Diferentemente de tantos músicos da época, Buddy Holly não se restringia a um único estilo. Ele experimentou diversas possibilidades, tanto em direções mais agitadas quanto mais calmas. Suas baladas e canções de maior carga sentimental, embora tivessem algum sucesso nos EUA, estouraram mesmo é na Inglaterra, onde influenciaram muito os Rolling Stones e os Beatles, que ascenderiam ao estrelato logo em seguida (gravando inclusive músicas dele). Muito de seu mateiral é difícil de classificar. “Peggy Sue” não tem nem sequer uma batida sincopada - uma linha contínua de tambores e de violão acústico constituem a base sobre a qual a voz declara repetidamente, com pequenas variações, seu amor pela namorada.

A importância de Buddy Holly na música é reconhecida por todos os grandes artistas do rock. É uma pena que ele tenha morrido ainda jovem, aos 22 anos, num acidente aéreo (eternizado por Don McLean na música “The Day the Music Died”, também conhecida como “American Pie”). Sua carreira de sucesso não tinha sequer três anos. É uma pena pensar em tudo o que ele poderia ter realizado; ao mesmo tempo, a importância do que ele deixou é o bastante para consagrar um artista de qualquer idade.

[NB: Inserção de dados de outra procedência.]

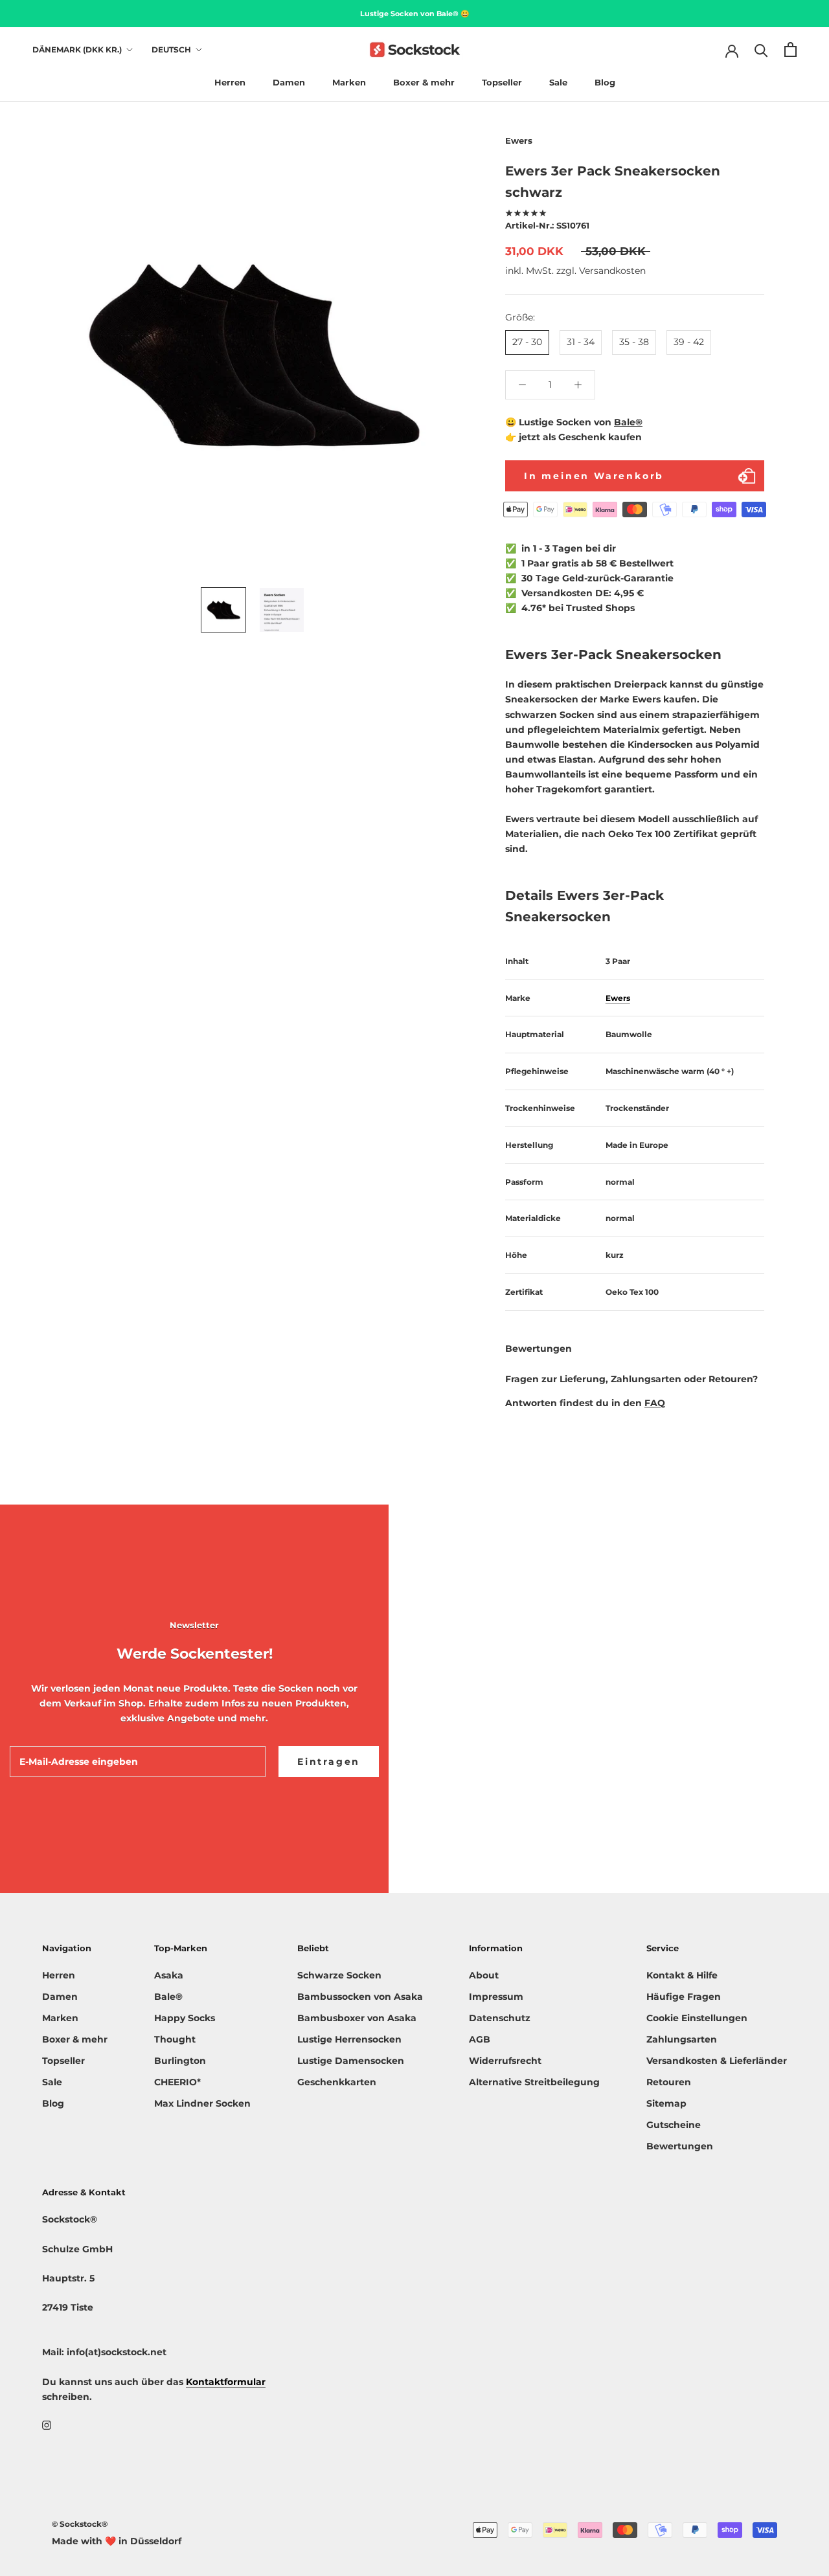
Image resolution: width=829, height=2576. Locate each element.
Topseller (502, 82)
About (484, 1975)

Buddy Holly morreu no dia 03 de fevereiro de 1959, há exatos 50 anos. Acho uma boa data para fazer esta homenagem a um dos meus músicos favoritos, e quem sabe levar alguém mais a conhecer e apreciar sua obra.


4 comentários:

Anônimo disse...

Uma gracinha esse texto. Ui.

Mas falando sério: se o dia em que Buddy Holly morreu foi o dia em que a música ou o roque morreu, o que foi então o dia em que Elvis morreu? Hein?

Joel Pinheiro disse...

Também um dia muito trágico, sem dúvida.

Mas uma coisa é a morte de alguém que teve o tempo de produzir e mostrar ao mundo o seu potencial.

Outra é a morte de alguém que vai embora deixando tanto por fazer.

Maria Celina disse...

Fazia tempo que não escutava Buddy Holly. Não que seja fanática por ele, mas o havia descoberto em alguma loja de cds durante uma viagem, e gostei do que escutei.
Passam-se os meses (anos?).
Depois de ler sua homenagem, resolvi escutar meu cd novamente. Eu nunca havia pensado no Buddy Holly como representante de uma juventude normal, mas faz sentido isso. Talvez eu nunca tivesse realmente prestado maior atenção na sua música, mas começo a escutá-la com novos ouvidos. ;)
Merci.
Acho que vc podia escrever mais sobre música, aliás.

Ruben Juliano disse...

Triste é ver que, quando a gente digita "buddy" no Google, a primeira sugestão de pesquisa que aparece é "buddy poke"..."buddy holly" só aparece em sétimo lugar...hahahah...só rindo pra não chorar.